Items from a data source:

───

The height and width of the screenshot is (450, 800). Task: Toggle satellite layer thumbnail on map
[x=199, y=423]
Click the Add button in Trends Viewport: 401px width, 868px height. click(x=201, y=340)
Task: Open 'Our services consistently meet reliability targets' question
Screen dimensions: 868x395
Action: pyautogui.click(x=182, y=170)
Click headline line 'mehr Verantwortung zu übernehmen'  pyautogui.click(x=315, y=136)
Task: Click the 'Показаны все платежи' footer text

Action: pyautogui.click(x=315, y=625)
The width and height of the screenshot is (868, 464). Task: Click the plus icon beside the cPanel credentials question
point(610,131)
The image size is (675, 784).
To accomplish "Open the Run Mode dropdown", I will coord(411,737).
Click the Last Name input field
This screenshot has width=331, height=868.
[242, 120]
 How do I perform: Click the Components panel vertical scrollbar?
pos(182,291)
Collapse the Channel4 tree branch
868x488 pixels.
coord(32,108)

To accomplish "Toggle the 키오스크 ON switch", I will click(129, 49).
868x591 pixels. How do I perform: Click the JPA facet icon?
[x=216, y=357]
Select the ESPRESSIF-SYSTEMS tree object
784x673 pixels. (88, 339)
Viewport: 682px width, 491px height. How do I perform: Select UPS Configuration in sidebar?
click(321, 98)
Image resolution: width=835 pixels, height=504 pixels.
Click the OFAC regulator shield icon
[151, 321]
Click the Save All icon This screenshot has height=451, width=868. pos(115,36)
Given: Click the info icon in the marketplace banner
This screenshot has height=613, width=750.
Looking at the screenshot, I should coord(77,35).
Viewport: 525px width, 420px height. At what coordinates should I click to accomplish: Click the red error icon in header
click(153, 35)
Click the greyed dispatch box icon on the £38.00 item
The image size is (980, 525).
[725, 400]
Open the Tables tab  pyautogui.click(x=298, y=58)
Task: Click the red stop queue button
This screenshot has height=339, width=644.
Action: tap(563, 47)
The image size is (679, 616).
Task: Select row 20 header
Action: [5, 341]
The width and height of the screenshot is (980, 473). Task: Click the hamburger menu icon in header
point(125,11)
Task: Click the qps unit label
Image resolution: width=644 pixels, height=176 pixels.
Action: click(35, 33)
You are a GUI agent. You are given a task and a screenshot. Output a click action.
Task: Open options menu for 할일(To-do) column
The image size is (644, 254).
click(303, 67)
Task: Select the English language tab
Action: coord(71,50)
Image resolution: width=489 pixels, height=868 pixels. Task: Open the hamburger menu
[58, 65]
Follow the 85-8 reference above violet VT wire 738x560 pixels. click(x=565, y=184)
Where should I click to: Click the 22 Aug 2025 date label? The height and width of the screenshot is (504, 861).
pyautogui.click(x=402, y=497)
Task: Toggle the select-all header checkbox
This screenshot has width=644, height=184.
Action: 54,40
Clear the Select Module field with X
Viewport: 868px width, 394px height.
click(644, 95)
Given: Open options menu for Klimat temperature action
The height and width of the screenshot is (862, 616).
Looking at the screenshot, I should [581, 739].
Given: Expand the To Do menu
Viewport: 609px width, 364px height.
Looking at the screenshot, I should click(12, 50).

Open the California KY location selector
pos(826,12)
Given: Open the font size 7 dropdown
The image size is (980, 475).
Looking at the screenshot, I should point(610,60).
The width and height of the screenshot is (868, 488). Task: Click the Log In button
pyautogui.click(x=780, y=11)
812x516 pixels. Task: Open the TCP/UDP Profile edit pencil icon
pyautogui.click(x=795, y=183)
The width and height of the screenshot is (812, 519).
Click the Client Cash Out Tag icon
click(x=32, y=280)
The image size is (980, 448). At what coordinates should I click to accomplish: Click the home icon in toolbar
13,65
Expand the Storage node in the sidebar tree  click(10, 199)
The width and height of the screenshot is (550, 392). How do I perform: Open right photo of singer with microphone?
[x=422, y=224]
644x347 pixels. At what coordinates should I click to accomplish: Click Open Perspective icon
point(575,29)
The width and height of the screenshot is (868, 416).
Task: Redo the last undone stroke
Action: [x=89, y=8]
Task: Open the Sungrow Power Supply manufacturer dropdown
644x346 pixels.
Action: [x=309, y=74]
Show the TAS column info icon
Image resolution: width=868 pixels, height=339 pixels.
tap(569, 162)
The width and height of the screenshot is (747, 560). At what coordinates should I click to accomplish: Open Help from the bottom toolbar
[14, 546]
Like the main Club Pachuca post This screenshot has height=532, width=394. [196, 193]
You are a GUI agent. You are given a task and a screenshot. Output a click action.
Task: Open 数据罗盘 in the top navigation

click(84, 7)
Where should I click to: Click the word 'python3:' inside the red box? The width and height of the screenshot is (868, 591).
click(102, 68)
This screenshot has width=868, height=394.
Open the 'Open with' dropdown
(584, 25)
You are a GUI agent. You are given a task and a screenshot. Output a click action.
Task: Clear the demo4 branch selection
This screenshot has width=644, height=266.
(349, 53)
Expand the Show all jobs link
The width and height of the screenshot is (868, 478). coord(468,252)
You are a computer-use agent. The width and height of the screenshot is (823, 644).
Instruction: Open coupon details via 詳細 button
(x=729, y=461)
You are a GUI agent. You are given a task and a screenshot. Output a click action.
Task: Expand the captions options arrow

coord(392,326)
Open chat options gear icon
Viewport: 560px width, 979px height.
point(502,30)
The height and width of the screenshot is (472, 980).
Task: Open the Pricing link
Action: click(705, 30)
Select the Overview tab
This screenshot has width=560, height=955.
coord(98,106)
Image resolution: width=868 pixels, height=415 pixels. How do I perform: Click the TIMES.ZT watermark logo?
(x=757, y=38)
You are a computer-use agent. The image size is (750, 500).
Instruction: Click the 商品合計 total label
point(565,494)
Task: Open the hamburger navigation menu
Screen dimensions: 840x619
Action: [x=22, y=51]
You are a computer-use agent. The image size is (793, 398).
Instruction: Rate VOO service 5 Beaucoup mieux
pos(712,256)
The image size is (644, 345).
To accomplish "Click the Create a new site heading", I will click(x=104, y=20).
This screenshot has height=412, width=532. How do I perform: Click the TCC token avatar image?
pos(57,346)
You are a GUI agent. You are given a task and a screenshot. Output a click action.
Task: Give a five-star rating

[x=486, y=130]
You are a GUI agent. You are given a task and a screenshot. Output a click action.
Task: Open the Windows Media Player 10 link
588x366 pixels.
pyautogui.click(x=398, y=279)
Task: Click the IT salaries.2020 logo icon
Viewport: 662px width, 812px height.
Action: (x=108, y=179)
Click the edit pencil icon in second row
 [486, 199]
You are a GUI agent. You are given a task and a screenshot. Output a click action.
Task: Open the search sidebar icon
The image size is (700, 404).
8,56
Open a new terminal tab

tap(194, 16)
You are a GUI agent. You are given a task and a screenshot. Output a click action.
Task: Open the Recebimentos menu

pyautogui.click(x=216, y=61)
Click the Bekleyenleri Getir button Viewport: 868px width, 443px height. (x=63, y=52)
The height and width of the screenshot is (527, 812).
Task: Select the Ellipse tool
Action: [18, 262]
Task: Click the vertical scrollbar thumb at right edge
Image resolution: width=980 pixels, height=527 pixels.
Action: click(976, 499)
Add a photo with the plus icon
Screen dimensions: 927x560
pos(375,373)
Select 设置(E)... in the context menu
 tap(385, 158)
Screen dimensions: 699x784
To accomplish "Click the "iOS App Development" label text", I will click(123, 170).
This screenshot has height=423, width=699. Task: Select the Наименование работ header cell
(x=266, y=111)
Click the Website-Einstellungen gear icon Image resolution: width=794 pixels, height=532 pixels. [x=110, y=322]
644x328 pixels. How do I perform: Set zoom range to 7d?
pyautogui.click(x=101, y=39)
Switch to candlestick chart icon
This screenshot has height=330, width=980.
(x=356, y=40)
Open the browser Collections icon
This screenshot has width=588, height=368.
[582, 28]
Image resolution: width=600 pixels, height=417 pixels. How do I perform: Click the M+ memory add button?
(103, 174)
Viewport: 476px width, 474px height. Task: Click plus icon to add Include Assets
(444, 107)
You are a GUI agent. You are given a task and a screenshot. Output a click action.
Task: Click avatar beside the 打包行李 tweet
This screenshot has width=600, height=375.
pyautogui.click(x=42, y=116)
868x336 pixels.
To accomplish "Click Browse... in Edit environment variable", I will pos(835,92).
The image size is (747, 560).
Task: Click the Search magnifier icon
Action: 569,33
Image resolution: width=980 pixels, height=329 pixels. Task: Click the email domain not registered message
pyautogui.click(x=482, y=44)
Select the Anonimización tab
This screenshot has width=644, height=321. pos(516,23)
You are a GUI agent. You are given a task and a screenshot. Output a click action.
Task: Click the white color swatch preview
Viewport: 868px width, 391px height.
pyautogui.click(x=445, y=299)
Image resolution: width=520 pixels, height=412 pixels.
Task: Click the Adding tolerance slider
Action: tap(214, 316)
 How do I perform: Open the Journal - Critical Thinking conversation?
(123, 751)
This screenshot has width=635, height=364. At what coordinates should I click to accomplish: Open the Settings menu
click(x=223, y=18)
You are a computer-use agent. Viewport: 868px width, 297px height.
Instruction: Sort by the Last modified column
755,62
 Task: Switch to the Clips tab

───

_EXERCISE PROMPT:_
Please return the lines above that run from the line containing "Task: Open options menu for 할일(To-do) column" to the line containing "Task: Toggle the select-all header checkbox", inclusive, exactly and with no other lines.

_EXERCISE RESPONSE:_
Task: Open options menu for 할일(To-do) column
The image size is (644, 254).
click(303, 67)
Task: Select the English language tab
Action: coord(71,50)
Image resolution: width=489 pixels, height=868 pixels. Task: Open the hamburger menu
[58, 65]
Follow the 85-8 reference above violet VT wire 738x560 pixels. click(x=565, y=184)
Where should I click to: Click the 22 Aug 2025 date label? The height and width of the screenshot is (504, 861).
pyautogui.click(x=402, y=497)
Task: Toggle the select-all header checkbox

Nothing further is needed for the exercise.